START Source material
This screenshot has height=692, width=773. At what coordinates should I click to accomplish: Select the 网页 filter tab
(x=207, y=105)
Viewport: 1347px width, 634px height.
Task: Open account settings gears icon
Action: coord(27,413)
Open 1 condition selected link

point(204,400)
END Source material
→ **Description of the task**: Exact copies of every record are required.

→ **Response below**:
This screenshot has height=692, width=773. At what coordinates should I click to accomplish: Select the 网页 filter tab
(x=207, y=105)
Viewport: 1347px width, 634px height.
Task: Open account settings gears icon
Action: coord(27,413)
Open 1 condition selected link

point(204,400)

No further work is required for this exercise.